The Rest of the Story
What is not revealed in either the amicus brief or the press releases is the fact that the Citizens' Commission's primary source of funding is a grant from the American Legacy Foundation. According to the Commission's web site: "Principal funding for The Commission comes from the National Association of Attorneys General through a $1.5 million pass-through grant from the American Legacy Foundation." In other words, the American Legacy Foundation is funding a front group that has the appearance of being an independent entity that happens to support the Foundation's efforts, but which actually relies upon the Foundation as its chief source of funding.
At very least, this represents a significant conflict of interest that should certainly be disclosed in a legal brief submitted to a federal court judge in such an important and potentially far-reaching lawsuit. In legal terms, a conflict of interest occurs when one "has competing professional or personal obligations or personal or financial interests that would make it difficult to fulfill his duties fairly." It would be hard to imagine the Citizens' Commission being able to perform its duties for the Court (as a supposedly independent party intervening with a supposedly legal opinion) fairly in this matter, given that its primary funding comes from the American Legacy Foundation and that it could therefore not be expected to offer any opinion other than that Legacy should be the "organization so funded" to carry out any potential anti-smoking media campaign ordered as a remedy in the case.
At worst, this could represent a violation, by Legacy, of basic ethical standards of conduct expected to underlie the behavior of a public health organization. If it is true, as it appears based on its behavior, that Legacy's intent was to fund a group to have the appearance of an independent entity composed of a group of "citizens" so concerned about the importance of funding the truth® campaign without explicitly disclosing the true financial underpinnings of the organization, then this desperate attempt by Legacy to save its funding in light of dwindling resources from the tobacco companies represents a serious breach of ethical conduct.

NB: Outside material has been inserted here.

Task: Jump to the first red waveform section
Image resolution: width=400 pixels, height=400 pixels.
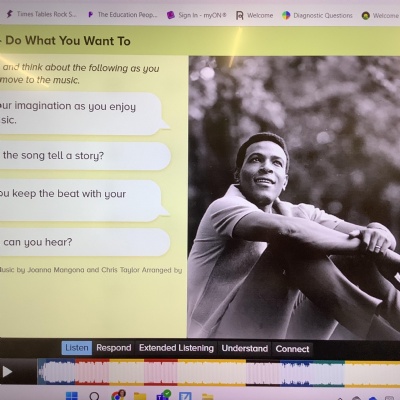Action: coord(92,372)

For years, tobacco control advocates have complained about the tobacco industry's use of front groups -- local organizations that are funded primarily by the industry but which represent themselves as independent coalitions of concerned citizens -- to advance tobacco industry policy interests (examples: 1 2 3 4 5). If the funding source for these front groups was disclosed, the groups would lose credibility and effectiveness as the conflict of interest in their opinions would be readily apparent.
Simply because we in public health are working toward a noble goal does not absolve us of the responsibility of acting ethically and with integrity. Using the same deceptive tactics that we criticize the tobacco industry for using is both hypocritical and wrong.
The simple funding of an organization to support one's own goals is not necessarily problematic. What is problematic is the deceptive intent. And that deceptive intent is suggested when the funded group fails to disclose the source of its funding. Failing to be forthright about its primary source of funding in press releases that will lead to news stories read by millions and in a federal court case in which the pursuit of justice is paramount appears to suggest deceptive intent. Adding to this impression is the failure to fully disclose its financial relationship with the American Legacy Foundation in the Commission's fact sheet, mission statement, a similar previous press release, and the press release announcing its formation, as well as on its current internet home page.
The rest of the story reveals deception on a grand scale by the very organization that seeks to convince a federal judge that it should be the organization chosen to run a national anti-smoking campaign under the name of the "truth."